Ma attenzione: non è che i giovani italiani abbiano una propensione per la solitudine. Semplicemente scelgono la convivenza. Infatti le unioni di fatto sono più che raddoppiate dal 2008 e le convivenze tra giovani che non siano già reduci da un altro matrimonio sono 641mila nel 2013-2014, essendo decuplicate rispetto al 1993-1994. Par di vedere la scena: lui che chiede a lei o lei a lui “Vuoi fare un’unione di fatto con me?” una situazione che non si sarebbe immaginata nemmeno nel meno romantico dei romanzi o dei film. E pensare che invece quel che predomina è proprio il sentimento, l’emozione, il desiderio fisico, gli unici ingredienti celebrati da una società che dipinge il matrimonio come qualcosa di vecchio, stantio, noioso e soprattutto pesante. Ma evidentemente l’innamoramento non spinge a buttarsi, almeno nei sogni e nei desideri, nel “per sempre”. Meglio cominciare a vivere insieme, magari con la stanzetta in casa dei genitori intatta, pronta a riaccogliere in caso di litigio o frattura.
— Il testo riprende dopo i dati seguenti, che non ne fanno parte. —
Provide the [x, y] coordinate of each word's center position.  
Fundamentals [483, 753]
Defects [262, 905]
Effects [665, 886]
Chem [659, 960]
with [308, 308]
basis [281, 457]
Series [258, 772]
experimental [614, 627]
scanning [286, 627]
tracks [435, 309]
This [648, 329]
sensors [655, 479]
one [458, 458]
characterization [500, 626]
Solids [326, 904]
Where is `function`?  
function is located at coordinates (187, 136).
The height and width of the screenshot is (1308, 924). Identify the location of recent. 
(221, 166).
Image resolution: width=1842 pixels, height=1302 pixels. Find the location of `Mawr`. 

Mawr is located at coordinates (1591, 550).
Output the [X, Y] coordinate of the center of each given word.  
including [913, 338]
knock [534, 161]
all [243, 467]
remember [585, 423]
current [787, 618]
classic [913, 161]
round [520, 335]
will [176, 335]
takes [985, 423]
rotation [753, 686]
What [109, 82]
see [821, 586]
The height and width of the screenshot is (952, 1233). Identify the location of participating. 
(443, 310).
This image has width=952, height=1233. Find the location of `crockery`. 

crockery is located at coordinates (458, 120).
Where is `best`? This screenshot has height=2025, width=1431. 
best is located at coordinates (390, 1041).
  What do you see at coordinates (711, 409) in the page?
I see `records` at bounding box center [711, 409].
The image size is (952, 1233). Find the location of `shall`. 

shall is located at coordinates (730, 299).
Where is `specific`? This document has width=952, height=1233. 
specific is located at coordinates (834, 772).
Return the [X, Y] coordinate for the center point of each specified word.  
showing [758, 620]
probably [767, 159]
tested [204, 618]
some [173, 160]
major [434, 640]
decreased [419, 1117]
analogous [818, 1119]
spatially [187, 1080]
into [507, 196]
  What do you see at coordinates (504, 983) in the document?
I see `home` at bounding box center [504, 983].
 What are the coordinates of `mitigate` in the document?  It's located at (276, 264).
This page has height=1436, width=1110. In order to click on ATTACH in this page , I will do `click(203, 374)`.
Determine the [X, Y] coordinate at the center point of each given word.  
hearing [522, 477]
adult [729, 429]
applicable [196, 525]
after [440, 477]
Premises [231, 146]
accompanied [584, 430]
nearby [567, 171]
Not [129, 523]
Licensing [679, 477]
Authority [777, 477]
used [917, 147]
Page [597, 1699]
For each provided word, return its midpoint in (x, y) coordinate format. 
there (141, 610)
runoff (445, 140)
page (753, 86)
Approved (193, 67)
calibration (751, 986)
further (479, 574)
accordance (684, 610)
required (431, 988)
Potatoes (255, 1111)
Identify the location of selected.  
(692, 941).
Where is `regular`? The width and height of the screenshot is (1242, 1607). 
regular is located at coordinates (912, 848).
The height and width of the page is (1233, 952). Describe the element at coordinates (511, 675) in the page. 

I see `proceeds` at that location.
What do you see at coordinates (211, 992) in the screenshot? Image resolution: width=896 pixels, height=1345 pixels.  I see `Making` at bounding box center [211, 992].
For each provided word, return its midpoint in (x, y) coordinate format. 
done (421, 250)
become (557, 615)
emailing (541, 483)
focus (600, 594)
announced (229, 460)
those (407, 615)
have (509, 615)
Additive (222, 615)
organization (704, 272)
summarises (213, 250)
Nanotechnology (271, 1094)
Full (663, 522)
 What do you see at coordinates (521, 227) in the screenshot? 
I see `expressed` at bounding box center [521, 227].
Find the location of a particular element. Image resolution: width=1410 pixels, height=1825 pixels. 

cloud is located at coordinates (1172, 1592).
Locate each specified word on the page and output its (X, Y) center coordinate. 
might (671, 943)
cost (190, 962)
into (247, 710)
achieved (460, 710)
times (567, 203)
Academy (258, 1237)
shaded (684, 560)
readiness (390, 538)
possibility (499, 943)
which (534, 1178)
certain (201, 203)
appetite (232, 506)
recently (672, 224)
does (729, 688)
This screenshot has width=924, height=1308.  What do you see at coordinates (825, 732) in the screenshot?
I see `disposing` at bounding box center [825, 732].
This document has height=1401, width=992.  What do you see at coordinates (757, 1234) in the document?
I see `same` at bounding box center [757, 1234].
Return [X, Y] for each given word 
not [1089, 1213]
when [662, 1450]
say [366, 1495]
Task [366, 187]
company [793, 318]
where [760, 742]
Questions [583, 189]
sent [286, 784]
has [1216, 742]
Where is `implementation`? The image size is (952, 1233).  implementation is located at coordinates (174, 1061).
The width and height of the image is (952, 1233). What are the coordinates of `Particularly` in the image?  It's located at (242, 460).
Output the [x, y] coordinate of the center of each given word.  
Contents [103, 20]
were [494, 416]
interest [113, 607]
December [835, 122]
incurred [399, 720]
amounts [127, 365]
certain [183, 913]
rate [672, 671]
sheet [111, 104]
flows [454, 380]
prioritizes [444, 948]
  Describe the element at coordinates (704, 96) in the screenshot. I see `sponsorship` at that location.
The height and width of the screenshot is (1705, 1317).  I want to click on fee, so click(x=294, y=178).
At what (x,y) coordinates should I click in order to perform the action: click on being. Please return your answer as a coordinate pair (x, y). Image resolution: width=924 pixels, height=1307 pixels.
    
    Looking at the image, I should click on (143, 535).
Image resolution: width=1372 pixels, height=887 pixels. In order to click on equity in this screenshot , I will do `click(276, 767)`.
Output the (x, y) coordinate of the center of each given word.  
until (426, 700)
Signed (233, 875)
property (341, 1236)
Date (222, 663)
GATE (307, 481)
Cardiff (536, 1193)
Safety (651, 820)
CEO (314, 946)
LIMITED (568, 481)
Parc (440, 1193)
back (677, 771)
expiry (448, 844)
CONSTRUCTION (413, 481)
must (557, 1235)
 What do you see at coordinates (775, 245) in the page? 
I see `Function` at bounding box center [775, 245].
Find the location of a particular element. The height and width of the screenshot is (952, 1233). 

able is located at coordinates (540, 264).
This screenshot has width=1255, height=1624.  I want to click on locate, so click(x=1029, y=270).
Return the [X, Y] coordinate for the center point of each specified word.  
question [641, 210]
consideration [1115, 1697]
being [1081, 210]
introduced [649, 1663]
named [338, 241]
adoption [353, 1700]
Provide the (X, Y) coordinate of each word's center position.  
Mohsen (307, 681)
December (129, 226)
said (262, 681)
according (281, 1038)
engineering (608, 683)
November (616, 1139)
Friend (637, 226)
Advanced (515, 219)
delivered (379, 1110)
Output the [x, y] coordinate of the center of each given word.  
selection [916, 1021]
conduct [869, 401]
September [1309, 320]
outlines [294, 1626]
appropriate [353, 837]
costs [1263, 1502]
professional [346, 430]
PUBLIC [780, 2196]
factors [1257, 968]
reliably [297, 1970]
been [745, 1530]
Tanto il cordone ombelicale con la famiglia d’origine rimane spesso annodato dai turni per il cambio della biancheria e la stiratura che, si sa, è sempre stata una dei gradini più faticosi della vita nuova a due.
Ma troppo facile sarebbe buttare addosso ai giovani una sorta di egoistico desiderio di sottrarsi alle responsabilità e alle promesse a lungo termine “finche morte non ci separi” (come continuano a fare invece tante coppie che vivono nei Paesi in guerra in cui non c'è alcune certezza del futuro) e motivare con questo un calo dei matrimoni che ben altre ragioni trova in un Paese nemico della famiglia e ancor più di coloro che hanno ancora il coraggio di mettere al mondo un figlio. Il problema del lavoro insicuro, della mancanza di equità fiscale per chi si impegna di fronte alla società, della difficile, se non impossibile conciliazione famiglia lavoro sono solo alcune delle cause che vengono alla mente.
Ma anche tenere in conto solamente le ragioni economiche e sociali sarebbe miope ed impedirebbe di chiedersi, noi genitori, e forse ancor di più noi mamme quale messaggio stiamo mandando ai figli, e forse ancor di più alle figlie, di che cosa sia un matrimonio scelto non solo per innamoramento, ma anche per progetto e anche forse per scommessa, ma comunque abbracciato con la volontà di farlo vivere, mettendone già sul conto le fatiche quotidiane. Ma col la risoluta volontà di raccontarne le grandi bellezze (che sono innumerevoli) invece che seguitare a sottolinearne i sacrifici.